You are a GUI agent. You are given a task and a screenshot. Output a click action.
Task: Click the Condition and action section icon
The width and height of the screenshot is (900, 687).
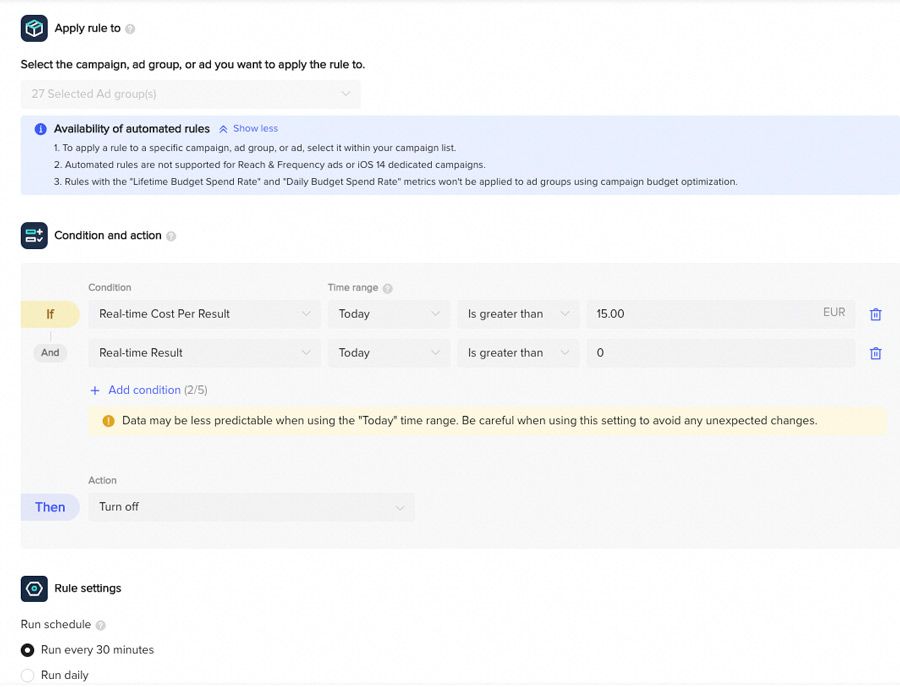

==

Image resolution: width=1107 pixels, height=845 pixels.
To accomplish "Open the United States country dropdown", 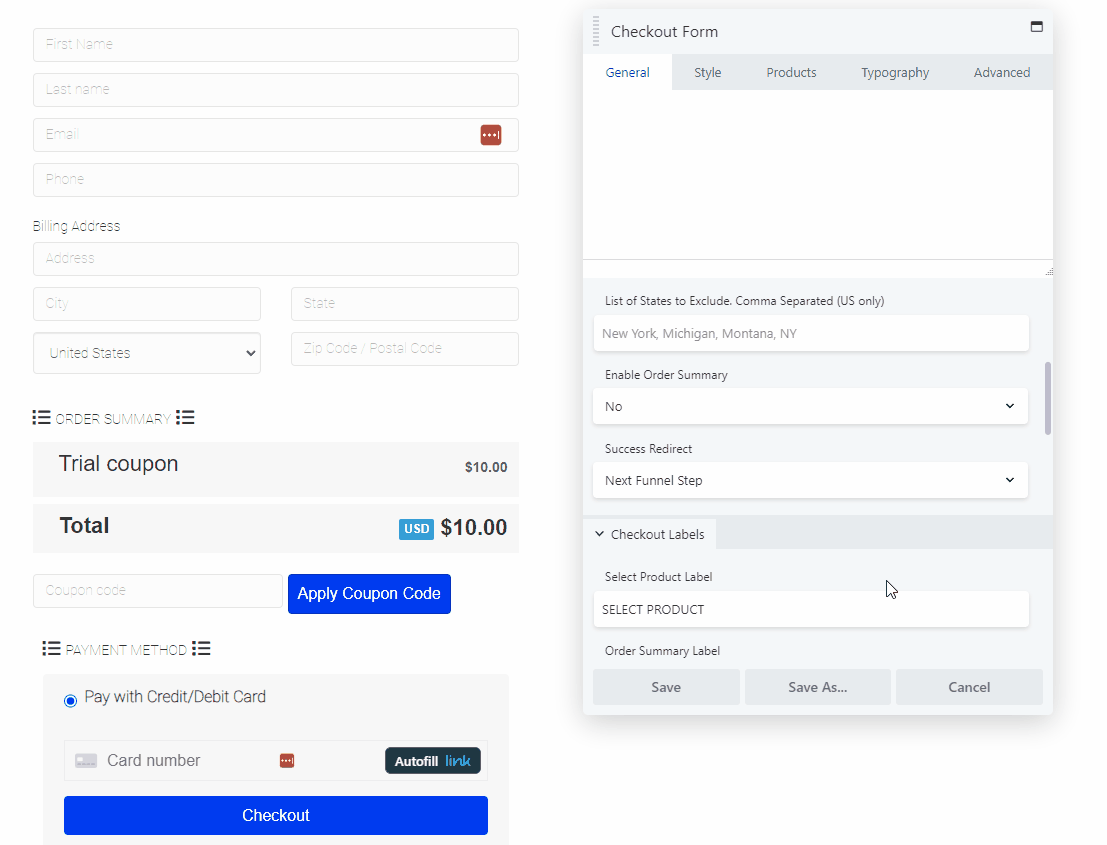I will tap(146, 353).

## Problem details:
Go through the material above and output exactly the lines from the one containing "You are a GUI" through the one containing "The width and".

## Written solution:
You are a GUI agent. You are given a task and a screenshot. Output a click action.
Task: Click the Condition and action section icon
The width and height of the screenshot is (900, 687).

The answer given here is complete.